Excluding large-scale orders, there was a 0.7% increase from the previous month. Over a three-month period from May to July 2025, there was a modest 0.2% rise in new orders compared to the preceding three months.
Impact Of Transport Equipment Sector
The decrease in July’s manufacturing orders is mainly due to a 38.6% drop in the ‘manufacture of other transport equipment’ sector. This sector includes aircraft, ships, trains, and military vehicles.
The unexpected 2.9% decline in German industrial orders is causing immediate pressure on European assets. We are seeing DAX futures dip below the 17,500 mark this morning while the EUR/USD pair is weakening towards the 1.0650 level. This data point seems to confirm the fears raised by last week’s German manufacturing PMI, which remained in contraction territory at 43.9.
However, the headline number is highly misleading due to a massive, one-off drop in the volatile transport equipment sector. When we exclude these large orders, the data actually shows a healthier 0.7% increase, suggesting the core industrial economy is not as weak as the market initially thinks. This points to the initial sell-off being an overreaction, presenting an opportunity to sell inflated volatility.

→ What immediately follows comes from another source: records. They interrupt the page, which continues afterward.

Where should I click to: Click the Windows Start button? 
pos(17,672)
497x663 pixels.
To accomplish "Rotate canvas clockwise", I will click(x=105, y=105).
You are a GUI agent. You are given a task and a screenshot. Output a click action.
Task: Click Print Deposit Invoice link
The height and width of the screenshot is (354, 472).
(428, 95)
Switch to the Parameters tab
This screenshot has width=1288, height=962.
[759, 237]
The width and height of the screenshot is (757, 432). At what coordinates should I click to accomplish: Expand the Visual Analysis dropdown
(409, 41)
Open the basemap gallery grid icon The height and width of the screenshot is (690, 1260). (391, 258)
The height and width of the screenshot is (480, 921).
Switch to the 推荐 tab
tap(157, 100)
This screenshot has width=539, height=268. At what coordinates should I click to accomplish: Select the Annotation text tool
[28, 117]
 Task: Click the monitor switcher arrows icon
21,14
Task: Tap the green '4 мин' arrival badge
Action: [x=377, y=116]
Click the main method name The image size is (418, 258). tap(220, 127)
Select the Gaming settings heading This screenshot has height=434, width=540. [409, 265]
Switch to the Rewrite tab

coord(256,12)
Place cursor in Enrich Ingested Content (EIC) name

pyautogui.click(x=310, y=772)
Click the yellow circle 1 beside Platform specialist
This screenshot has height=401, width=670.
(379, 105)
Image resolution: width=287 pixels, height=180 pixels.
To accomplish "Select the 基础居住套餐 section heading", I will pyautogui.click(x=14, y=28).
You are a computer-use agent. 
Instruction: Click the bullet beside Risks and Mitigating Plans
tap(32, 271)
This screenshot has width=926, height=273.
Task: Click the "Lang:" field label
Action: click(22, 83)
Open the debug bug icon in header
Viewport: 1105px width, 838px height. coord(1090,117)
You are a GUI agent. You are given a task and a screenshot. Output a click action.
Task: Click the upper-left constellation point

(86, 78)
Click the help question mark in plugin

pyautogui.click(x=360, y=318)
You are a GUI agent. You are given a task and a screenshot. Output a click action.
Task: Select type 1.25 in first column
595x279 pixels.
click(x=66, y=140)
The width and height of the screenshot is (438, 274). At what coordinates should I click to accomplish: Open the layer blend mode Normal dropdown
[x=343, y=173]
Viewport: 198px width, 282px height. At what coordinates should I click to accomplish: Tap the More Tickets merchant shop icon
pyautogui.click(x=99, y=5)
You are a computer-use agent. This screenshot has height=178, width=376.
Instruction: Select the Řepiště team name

Given this nuance, we are looking at selling out-of-the-money puts on the DAX index for short-term premium. Another strategy is to short VSTOXX futures, betting that implied volatility will subside as the market digests the report’s details. The stable three-month average reinforces the idea that the underlying trend is not one of sharp decline.
ECB Meeting Considerations
This report will be a key consideration for the European Central Bank’s meeting next week. With August’s Eurozone inflation data having been stubbornly high at 2.7%, this weak growth figure from the bloc’s largest economy makes an aggressive rate hike less probable. This could provide a floor for equities in the coming sessions, making outright short positions risky.
We have seen this pattern before, particularly in the years leading up to 2020, where lumpy aircraft and military orders caused significant monthly distortions that did not reflect the broader economic health. The market eventually looks past these volatile components. History suggests that buying this dip, or at least selling puts against it, has been a profitable strategy.